Home to over 800 hotels, 130 restaurants, and numerous live music bars, pubs, nightclubs, casinos and discos, Sunny Beach has an exciting nightlife and offers something for everyone. Various sports and activities (such as yachting, surfing, water skiing, horse riding, and bowling) are available.

From the beach one can also take an adventure on a “pirate ship.” This full day pirate cruise includes time for swimming and fishing, and includes breakfast and lunch. The ship takes you to a quiet, private beach where you can sunbathe in peace or enjoy some family time.

Local activities
Nessebar Archaeological Museum
With such a fascinating and long history, it is small wonder that Nessebar should have a delightful Archaeological Museum. Though small, the museum’s collection is impressive and includes artefacts from as far back as the 12th century BC, as well as the Thracian, Greek, and Byzantine eras. The exhibition area includes a lounge and four exhibition halls.

St. John the Baptist Church
St. John the Baptist Church, constructed during the 9th century, is made of rough stone and mortar, demonstrating a transition in architectural styles. The church was plastered and painted with frescoes, including a portrait of a 14th century donator and fragments of St. Marina from the 17th century. Visit the art gallery with exhibits by local artists from Byzantine to contemporary styles.

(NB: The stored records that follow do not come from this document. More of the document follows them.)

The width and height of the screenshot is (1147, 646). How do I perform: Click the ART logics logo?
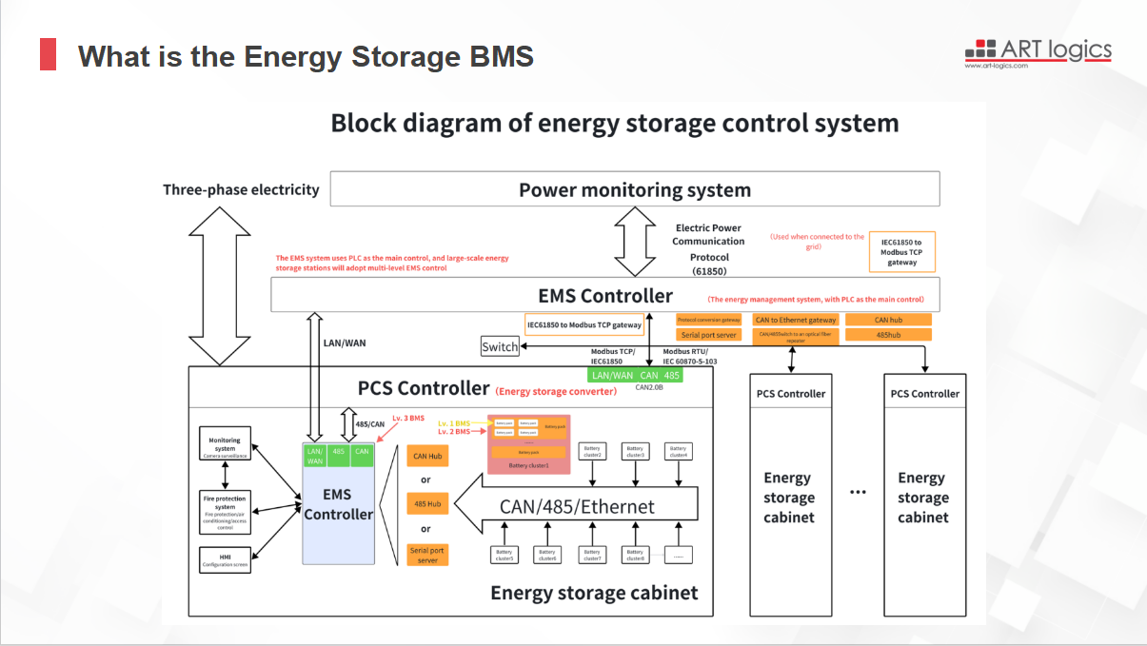[1038, 51]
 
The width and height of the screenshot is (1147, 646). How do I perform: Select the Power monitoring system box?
[634, 189]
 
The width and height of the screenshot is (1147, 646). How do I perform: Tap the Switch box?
[500, 347]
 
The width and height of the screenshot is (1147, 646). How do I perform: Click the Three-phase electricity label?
[241, 189]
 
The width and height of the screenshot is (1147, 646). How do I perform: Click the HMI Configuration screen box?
[225, 559]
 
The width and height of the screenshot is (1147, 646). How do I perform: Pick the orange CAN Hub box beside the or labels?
[427, 457]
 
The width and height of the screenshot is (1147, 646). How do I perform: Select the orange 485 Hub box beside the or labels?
[427, 503]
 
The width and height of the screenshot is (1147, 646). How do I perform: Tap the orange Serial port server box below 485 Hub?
[427, 555]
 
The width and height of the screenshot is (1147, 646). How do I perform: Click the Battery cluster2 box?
[592, 452]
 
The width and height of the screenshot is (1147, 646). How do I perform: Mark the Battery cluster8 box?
[635, 555]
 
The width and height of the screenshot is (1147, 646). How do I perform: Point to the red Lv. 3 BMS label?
[408, 419]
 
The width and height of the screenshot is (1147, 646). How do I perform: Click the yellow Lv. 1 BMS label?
[453, 422]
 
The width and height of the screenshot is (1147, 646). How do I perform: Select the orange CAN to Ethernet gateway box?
[795, 321]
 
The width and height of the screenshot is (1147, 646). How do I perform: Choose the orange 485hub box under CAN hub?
[888, 335]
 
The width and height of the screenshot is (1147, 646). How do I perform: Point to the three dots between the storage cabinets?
[858, 492]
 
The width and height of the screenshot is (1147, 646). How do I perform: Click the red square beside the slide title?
[48, 55]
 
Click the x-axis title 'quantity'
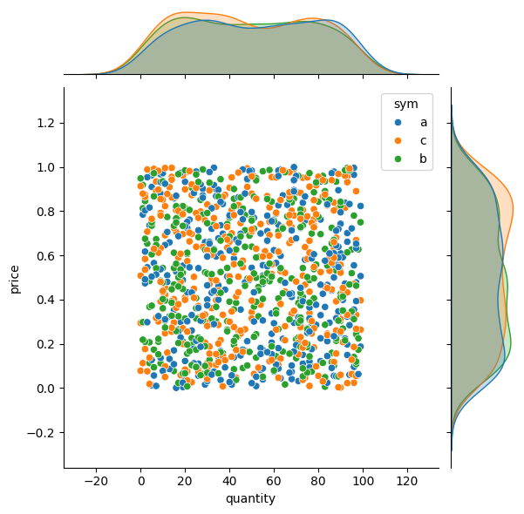pyautogui.click(x=250, y=499)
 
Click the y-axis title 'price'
pyautogui.click(x=15, y=278)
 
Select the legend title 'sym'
pyautogui.click(x=405, y=105)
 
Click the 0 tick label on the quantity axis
pyautogui.click(x=140, y=481)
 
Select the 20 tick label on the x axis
pyautogui.click(x=185, y=481)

The Christ Pantocrator Church
Another historic church in Nessebar is the Christ Pantocrator (All Powerful) Church. This church dates back to around the 13th-14th century, and is one of the most well-preserved and impressive medieval churches in Nessebar. The façade is covered with highly decorated arches, and under the floor is an actual medieval tomb. This is a wonderful site for history and architecture aficionados, but is fascinating for the average tourist as well.

Local cuisine and drinks
Bulgarian cuisine is hearty and flavourful combination of Slavic, Greek, and Turkish influences. Nessebar specialities include aubergines and peppers filled with meat, and kebapcheta–strongly spiced meat rolls. For dessert, try banitsa local pastry stuffed with cheese or fruit or baklava. Various forms of coffee are common, and rakia (a fruit brandy or schnapps) is a favourite hard drink to try.
Where you are docked
Cruise ships sail into the Port of Nessebar located in downtown, and dock at the passenger terminal in close proximity to the old part of the city. The main historic sites, as well as some of the most interesting shops and galleries, are within a 5 minute walk of the cruise terminal. Many private walking tours that begin directly out of the cruise terminal are available.
Regional weather
Nessebar experiences prolonged summer months from May to September, receiving winds from the Mediterranean the winter months although cold are generally considered to be quite moderate in temperature.